▶ _Given request_
Count the lines in the listing below that contain the string "Task", treating uppercase and lowercase as distinct. Reply with the number only.

========

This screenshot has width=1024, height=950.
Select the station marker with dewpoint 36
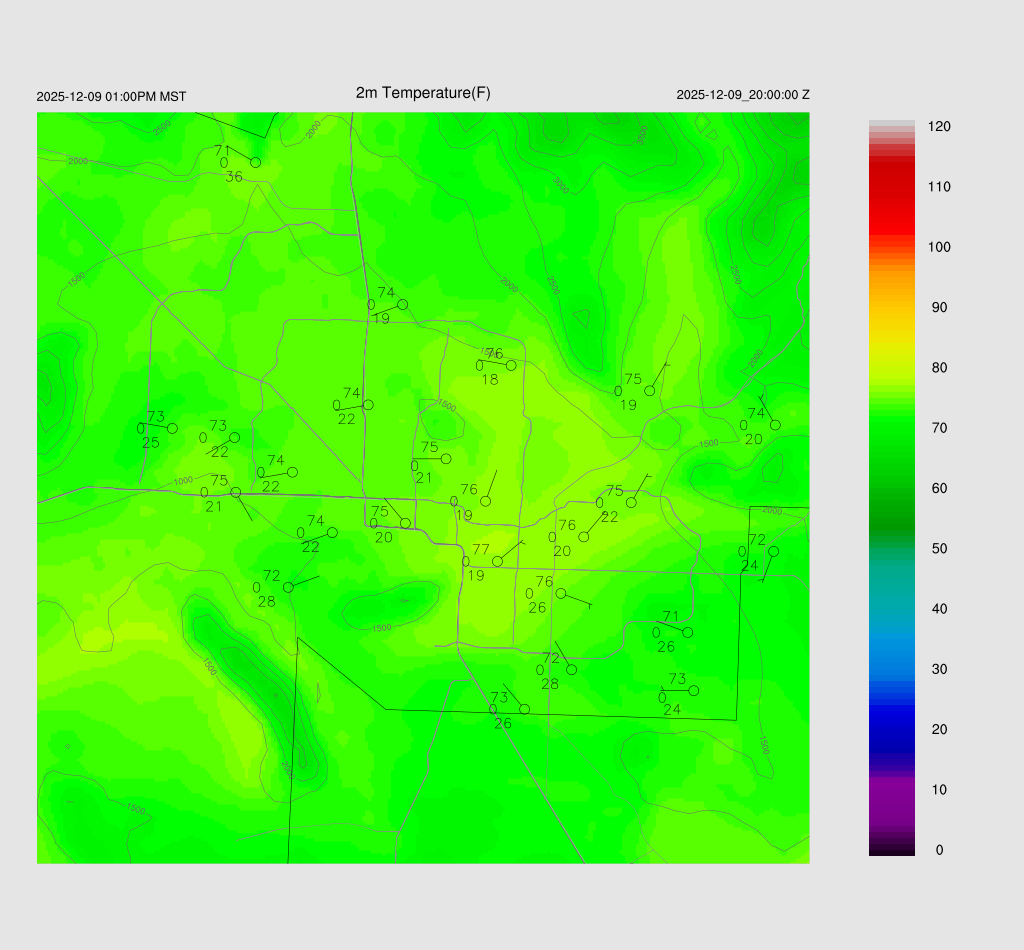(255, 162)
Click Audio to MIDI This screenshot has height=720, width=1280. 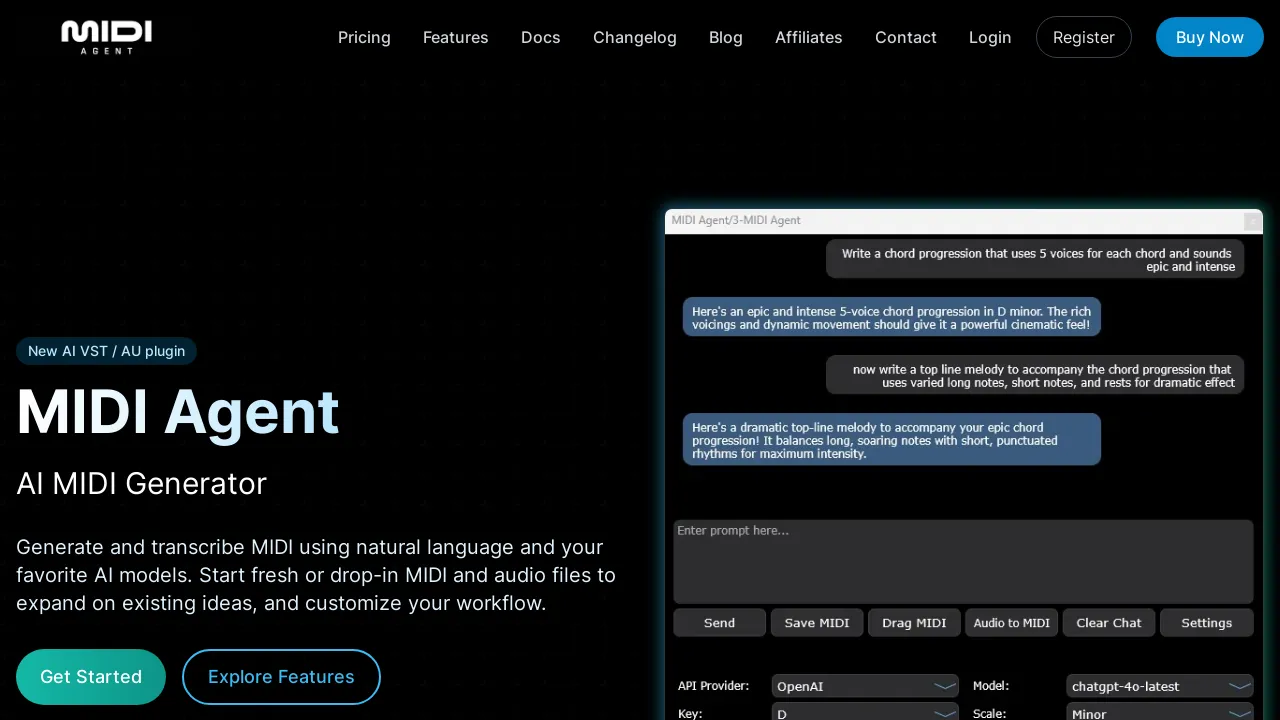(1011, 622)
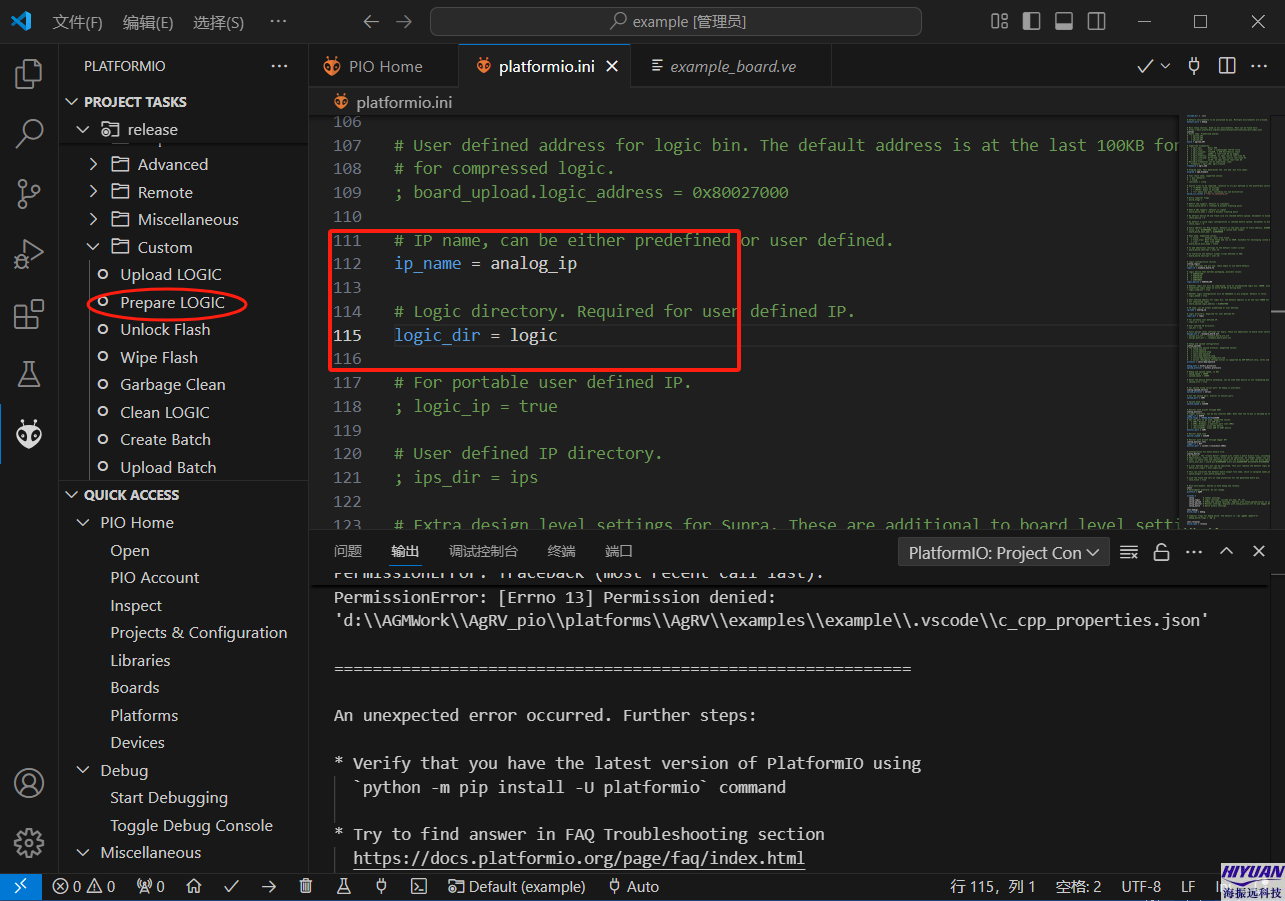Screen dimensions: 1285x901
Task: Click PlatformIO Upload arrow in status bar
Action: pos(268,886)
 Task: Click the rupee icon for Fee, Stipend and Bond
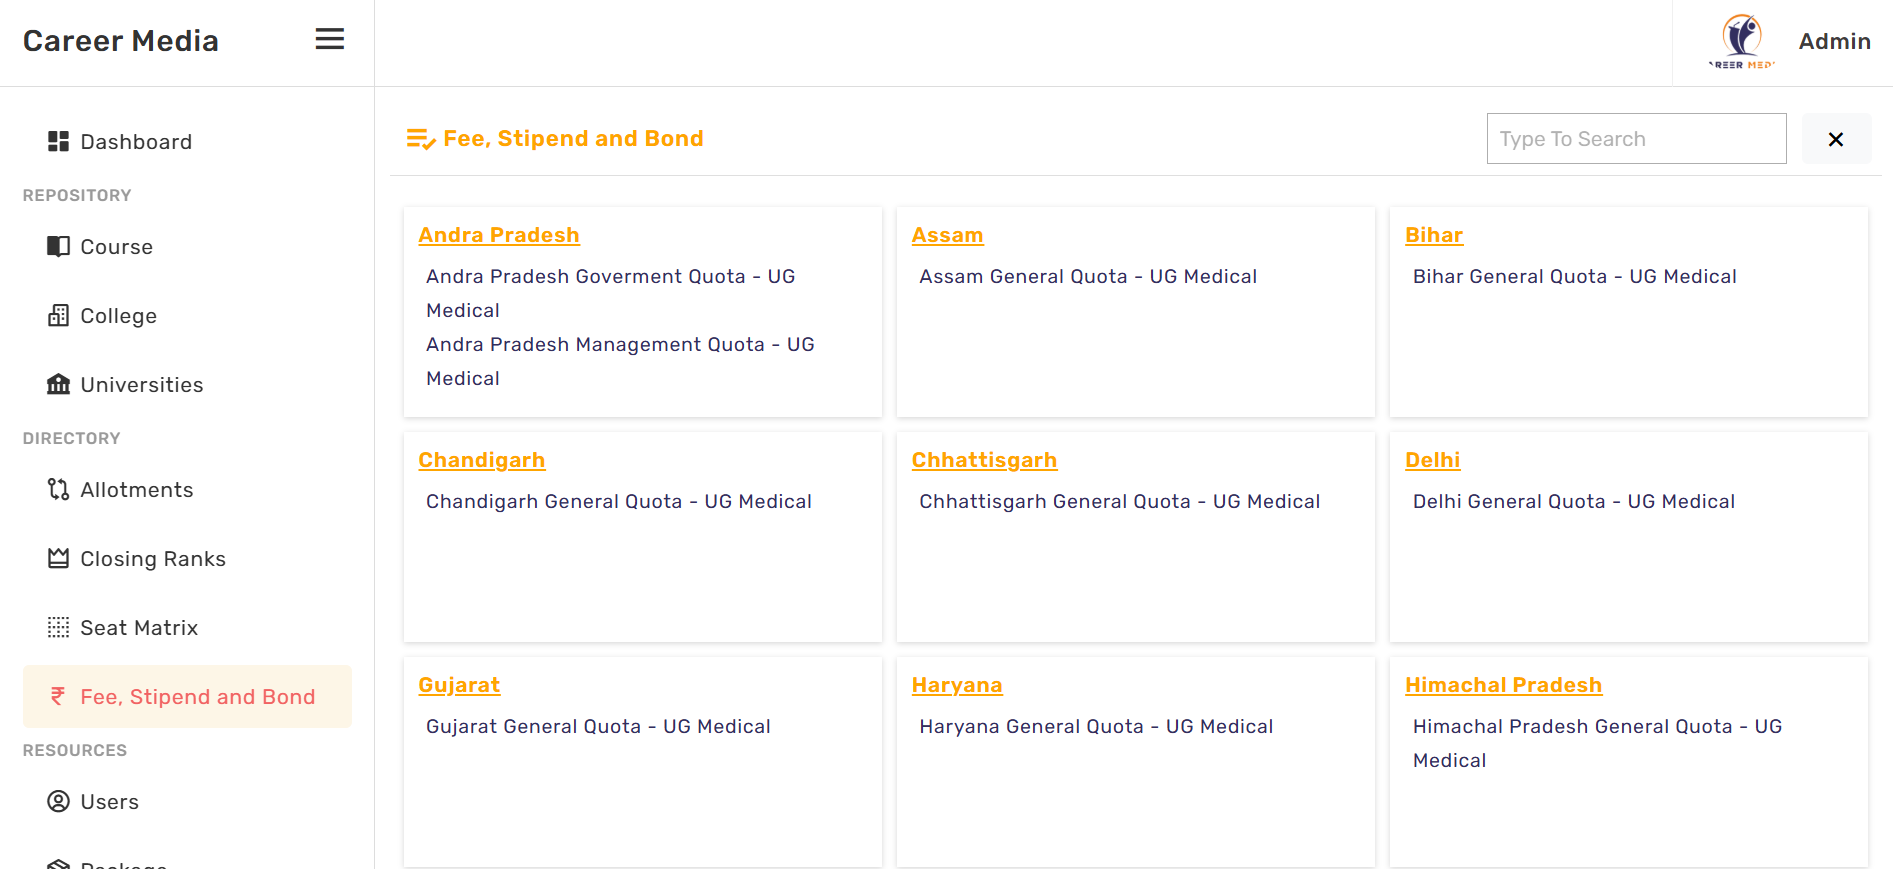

========

▶ _Written solution_
2